Relative abundance of each species (A) or species grouped by family (B) in simulated communities grown in a mixture of nutrients plotted against the predicted relative abundance from simulated communities grown in single nutrients assuming that nutrients act independently (Materials and methods). Communities are colonized with n species, randomly sampled from a regional pool of 200 species, while keeping the number of families constant. When n = 200, all species are sampled. Decreasing n reduces the initial species variability of the community and also introduces stochastic colonization through the random sampling of the regional species pool. For each n, the result of 100 simulations for communities grown in three carbon source pairs is shown (1 SS pair, 1 AA pair, and 1 SA pair).
Figure 4—figure supplement 3. The predictive accuracy of the null model decreases with lower levels of resource specialization.

Figure 4—figure supplement 3.

In Figure 4B (right-hand panel), we performed consumer-resource model simulations and plotted the observed and predicted relative abundance of each family in 300 communities grown on a different pair of nutrients (100 AA, 100 SS, and 100 SA). In those simulations, each family is specialized on its preferred nutrient (qS = qA = 0.9). Here, we repeat these exact simulations for different degrees of resource specialization (qS = qA ∈ [0.05, 0.15, 0.25, 0.35, 0.45, 0.55, 0.65, 0.75, 0.85, 0.95]). When qS = qA = 0.05, the two families are largely unspecialized whereas when qS = qA = 0.95 both families are largely specialized (Figure 4—figure supplement 4). The predictive accuracy of the null model is quantified using the RMSE calculated across n = 100 communities.
Figure 4—figure supplement 4. Consumption matrices for different patterns of nutrient preference between families used in the consumer-resource model simulations.

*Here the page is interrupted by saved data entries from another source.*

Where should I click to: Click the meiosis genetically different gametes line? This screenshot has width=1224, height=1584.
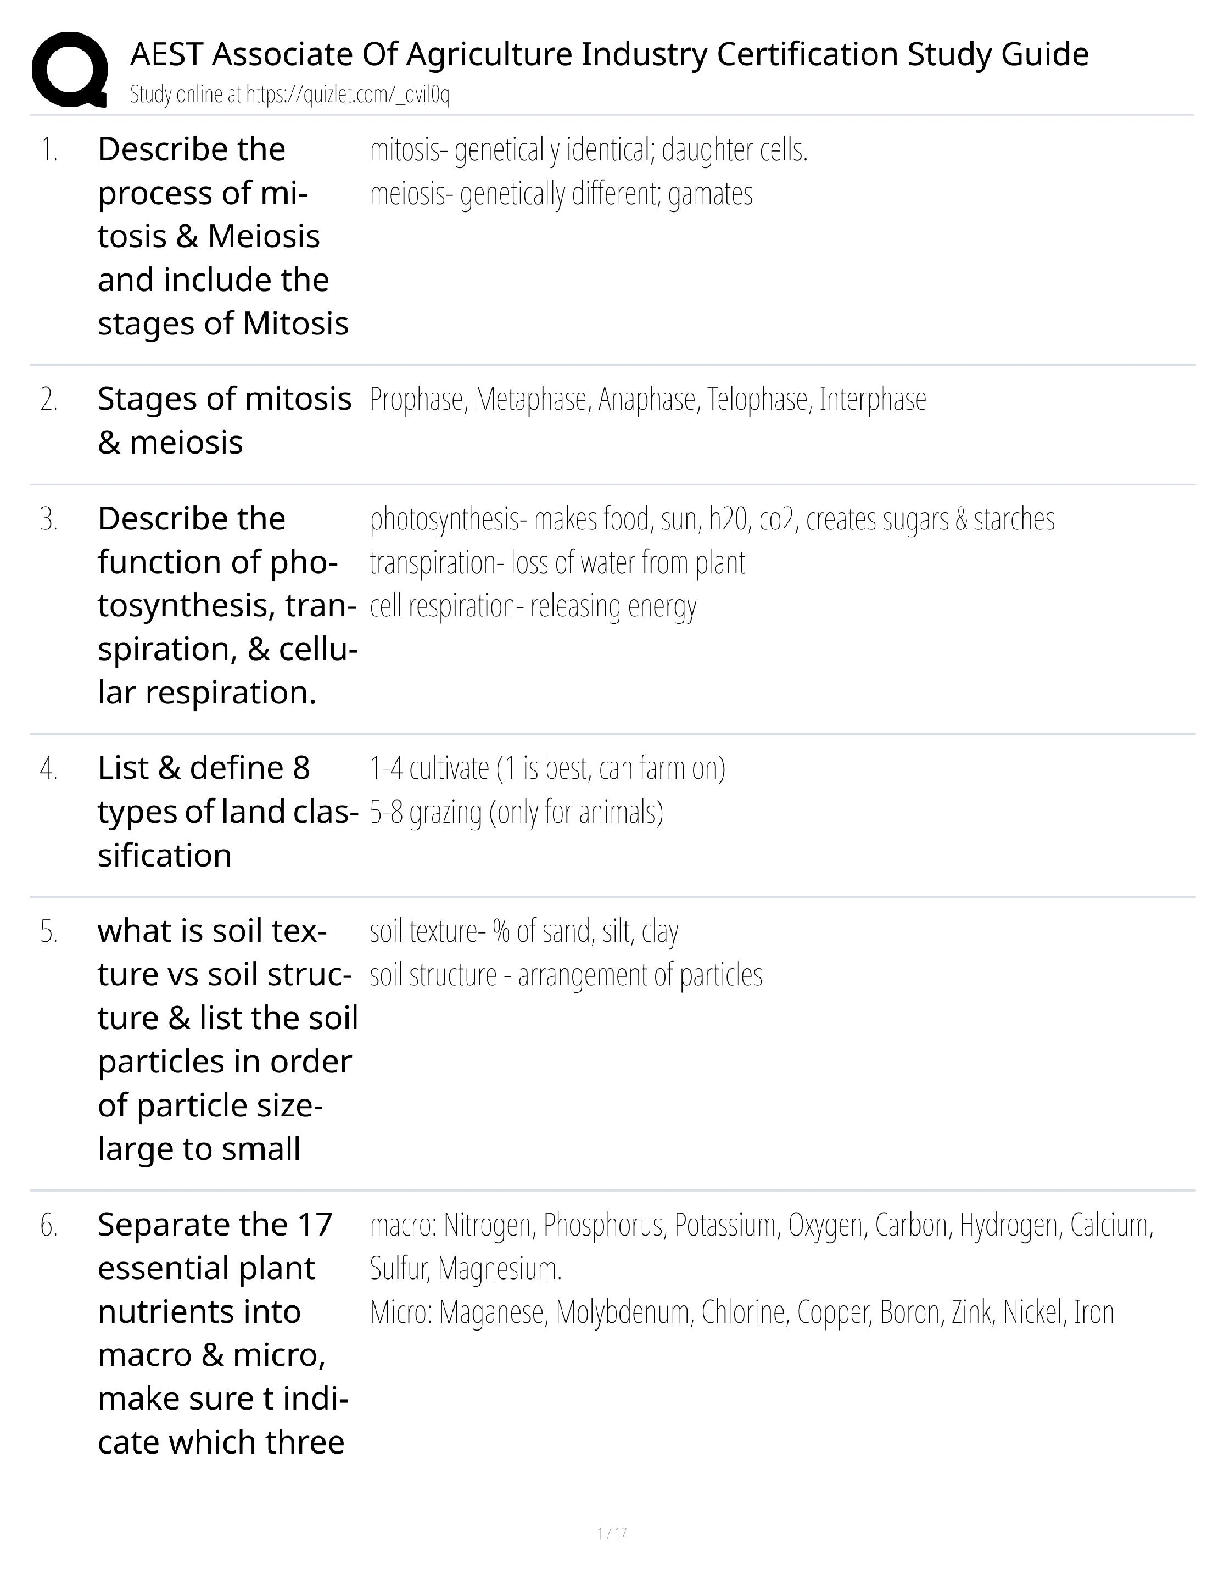[561, 194]
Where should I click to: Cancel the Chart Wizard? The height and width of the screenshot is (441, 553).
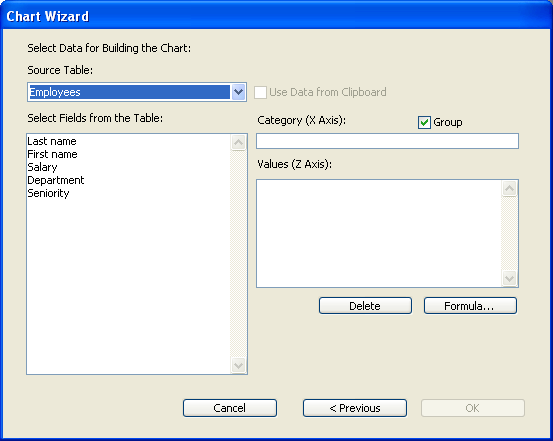click(x=230, y=408)
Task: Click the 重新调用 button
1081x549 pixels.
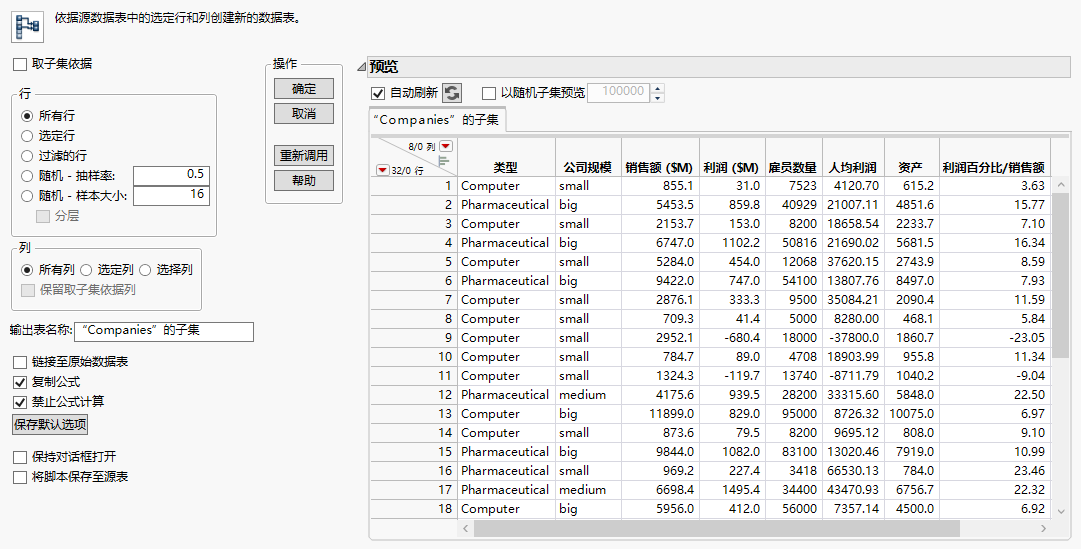Action: tap(303, 156)
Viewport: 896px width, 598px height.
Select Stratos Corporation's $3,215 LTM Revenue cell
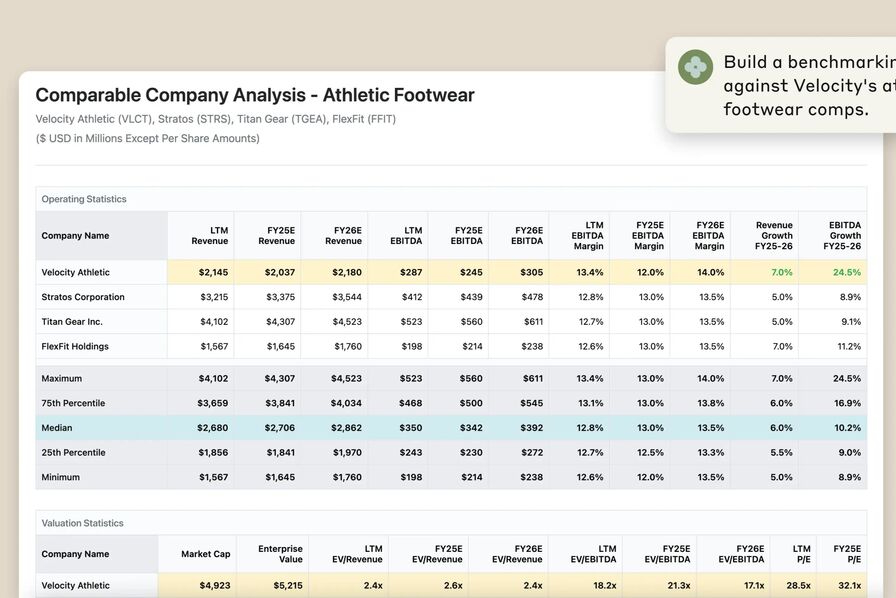click(214, 297)
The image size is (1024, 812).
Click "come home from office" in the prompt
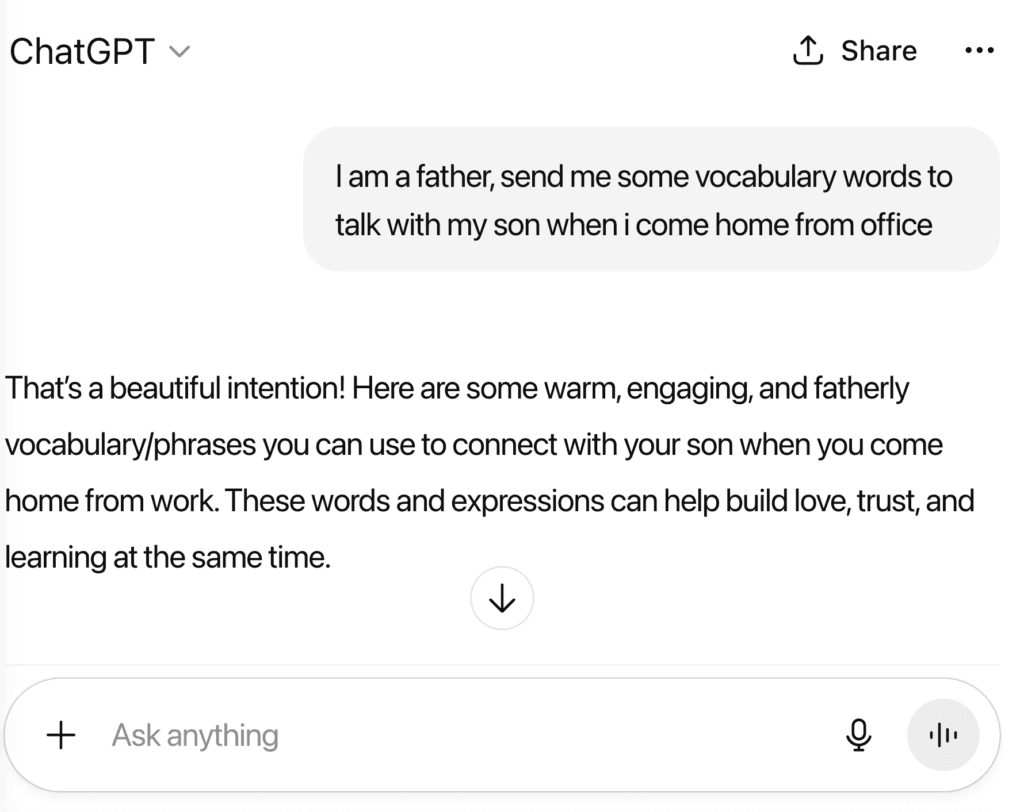[x=783, y=225]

Figure 4—figure supplement 4.

(A) The schematics illustrate different scenarios of nutrient preference for two families (FS and FA) and two resource classes (RS and RA). Without resource specialization, FS and FA have equal access to RS and RA. With symmetric specialization, each family prefers its own resource class with the same strength. With asymmetric specialization, one family (FS) has better access to its own resource class (RS) relative to that of the other family (FA) on its own resource class (RA). (B) Consumption matrices for two families (FA and FS coloured in orange and purple respectively) in two resource classes (RS and RA). Each row corresponds to a different species (for visualization purposes we show 30 species per family) and each column corresponds to a different nutrient within a resource class (10 nutrients per resource class). The value c corresponds to the uptake rate of species i in nutrient α. Four nutrient preference patterns are illustrated. Without family-level nutrient preference (specialization), species from the two families have equal access to resources in A (qA = 0) and resources in S (qS = 0). When each family has a strong and quantitatively similar preference for its own resource class, there is symmetric specialization (qA = qS > 0). When family FA has a strong preference for its own resource class A but both families have equal access to resources in S, then qA > 0 and qS = 0. When family FS has a strong preference for its own resource class S but both families have equal access to resources in A, then qS > 0 and qA = 0.
Figure 4—figure supplement 5. Oxygen demands are similar across the different carbon sources.

Figure 4—figure supplement 5.

We carried out flux-balance analysis using a genome-scale metabolic model of E. coli to determine if different carbon sources are likely to exhibit large differences in oxygen demand (Materials and methods). On the y-axis, we plot the oxygen exchange flux/carbon flux for each of the 10 carbon sources used in this study.